* [Task description]
Could you filter the data below down to the lines that hold the word "computer"?

┄┄┄┄┄┄┄┄┄┄

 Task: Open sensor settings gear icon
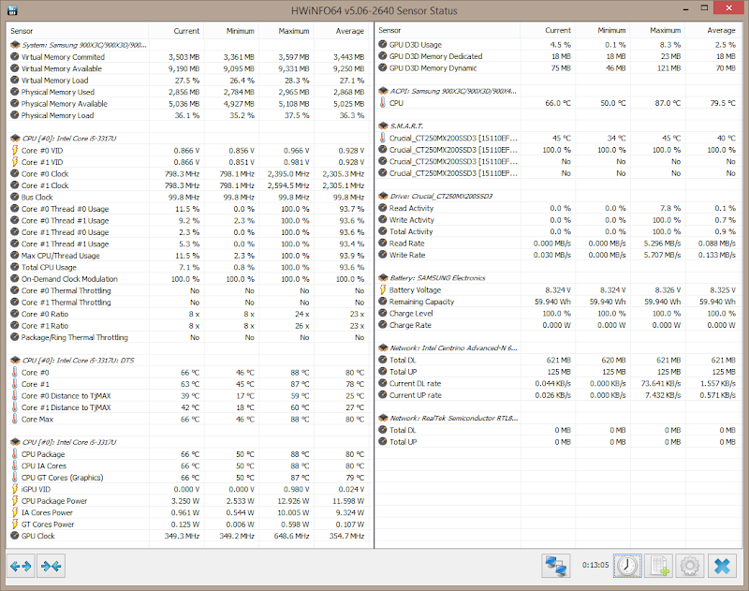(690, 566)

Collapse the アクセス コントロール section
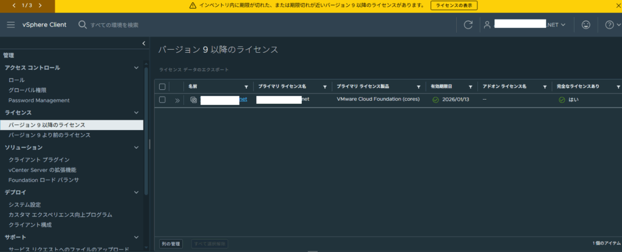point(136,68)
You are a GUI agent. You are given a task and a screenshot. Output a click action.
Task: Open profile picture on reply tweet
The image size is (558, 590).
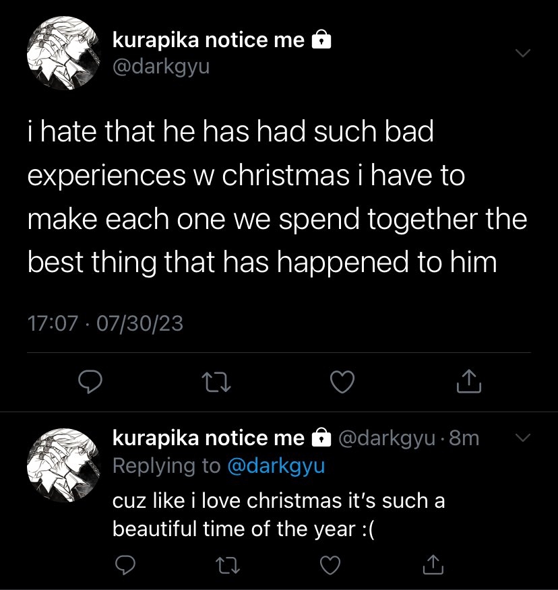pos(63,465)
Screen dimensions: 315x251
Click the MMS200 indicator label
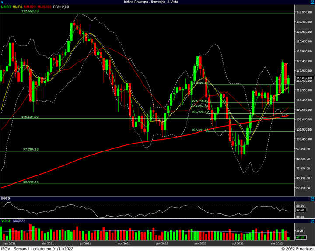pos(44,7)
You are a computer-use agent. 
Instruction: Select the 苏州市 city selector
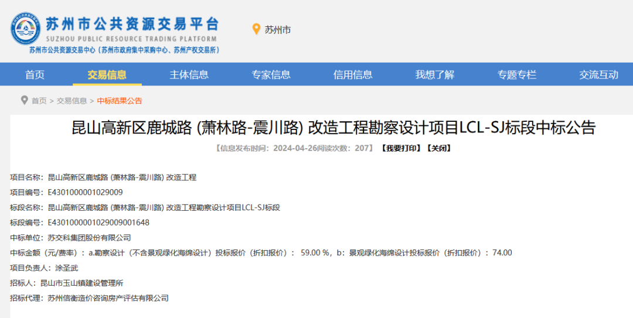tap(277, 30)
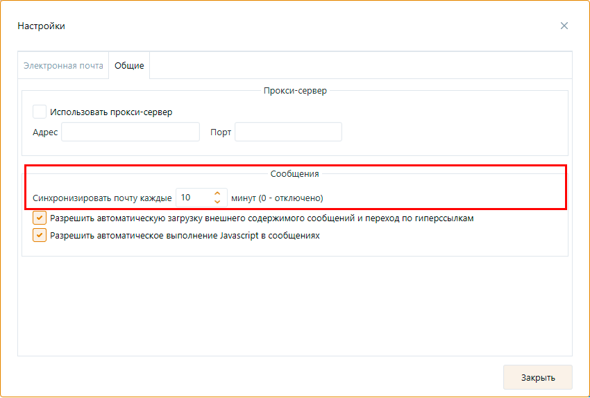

┄┄┄┄┄┄┄┄┄┄

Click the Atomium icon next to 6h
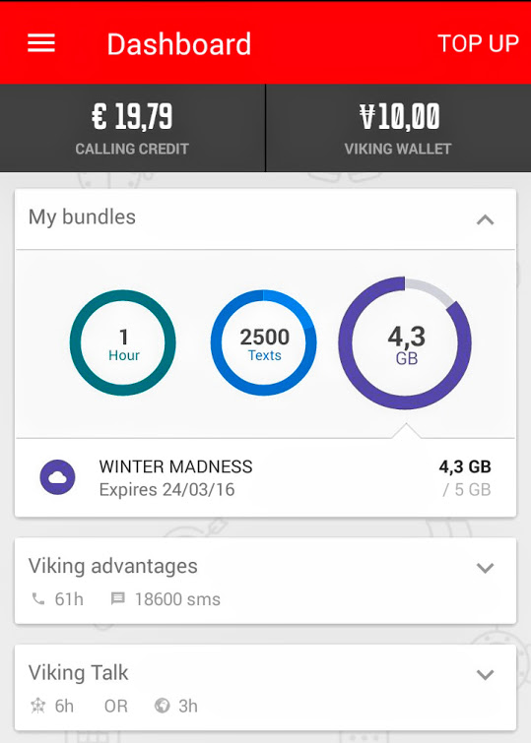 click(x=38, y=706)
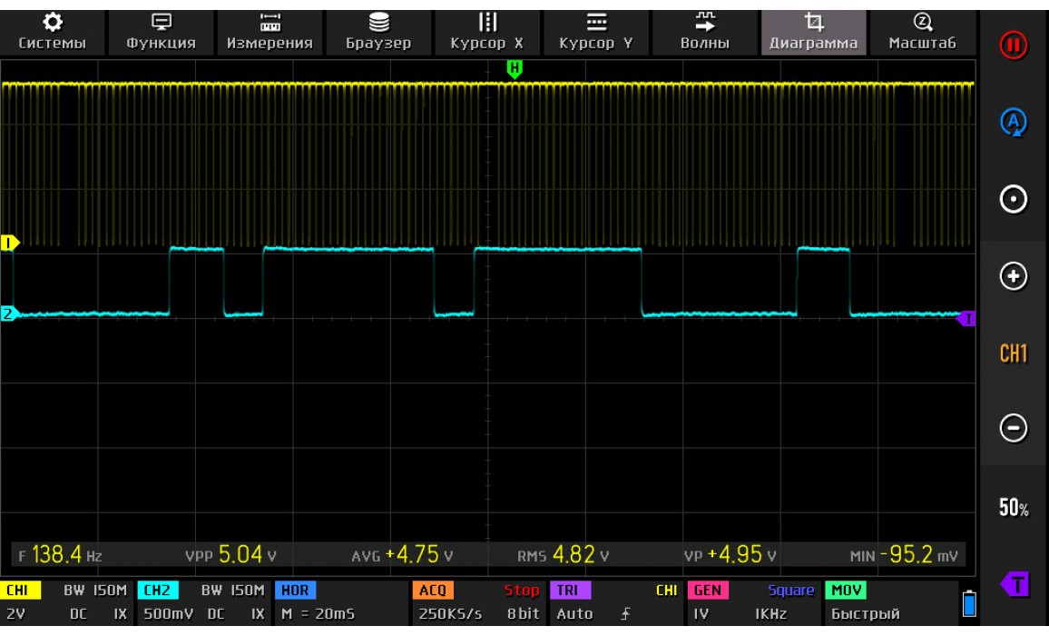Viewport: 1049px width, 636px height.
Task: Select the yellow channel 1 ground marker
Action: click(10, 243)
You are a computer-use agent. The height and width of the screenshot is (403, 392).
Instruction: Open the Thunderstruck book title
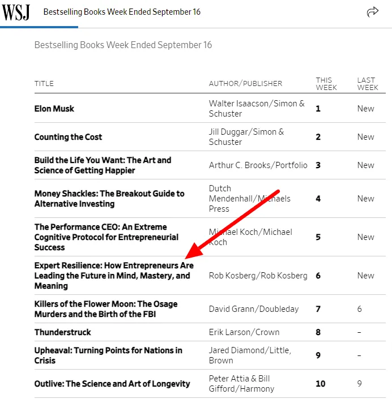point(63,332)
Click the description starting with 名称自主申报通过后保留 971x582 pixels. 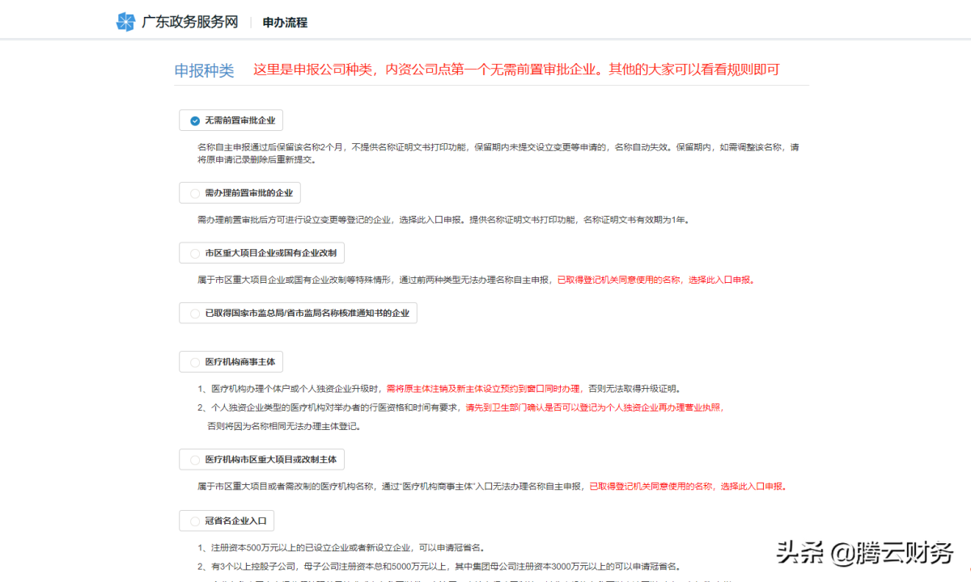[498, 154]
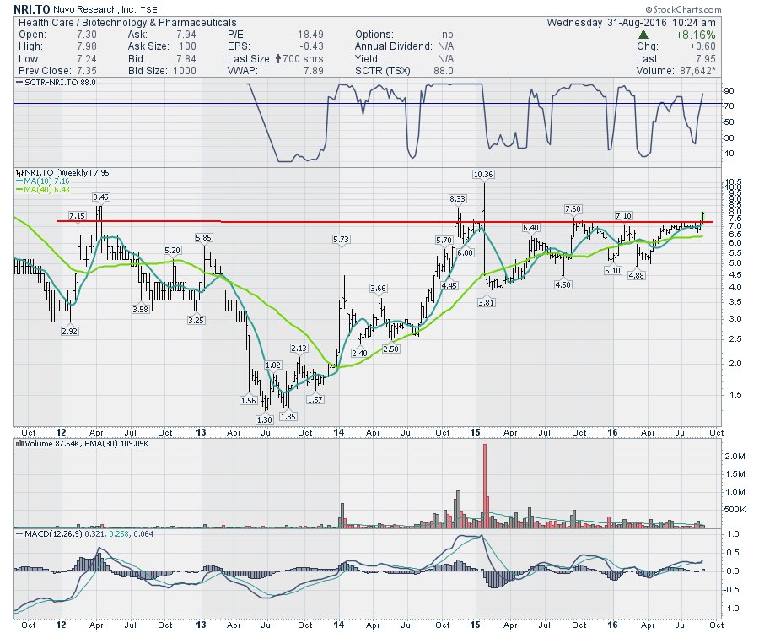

┄┄┄┄┄┄┄┄┄┄

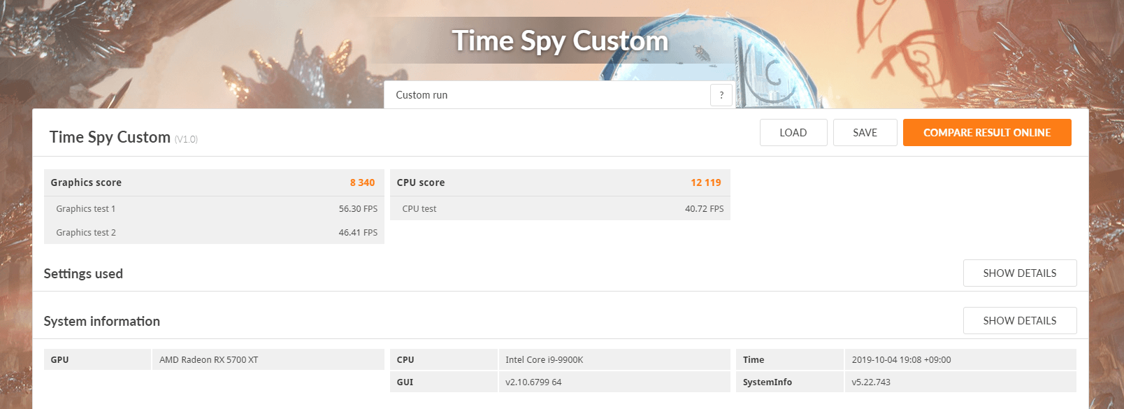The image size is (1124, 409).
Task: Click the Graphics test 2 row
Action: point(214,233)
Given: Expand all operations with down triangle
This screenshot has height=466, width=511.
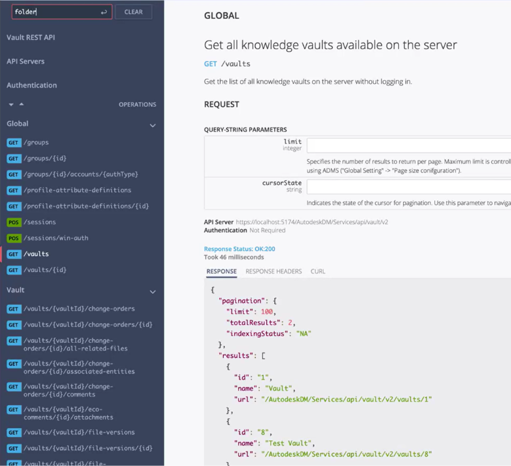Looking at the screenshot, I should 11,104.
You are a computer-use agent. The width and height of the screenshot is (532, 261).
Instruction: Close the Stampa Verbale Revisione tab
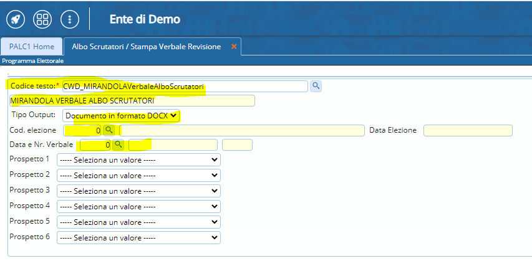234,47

┄┄┄┄┄┄┄┄┄┄

* [Answer to this exercise]
You are a computer-use agent. 
You are a computer-use agent. The height and width of the screenshot is (403, 392).
You are a computer-use agent. The width and height of the screenshot is (532, 261).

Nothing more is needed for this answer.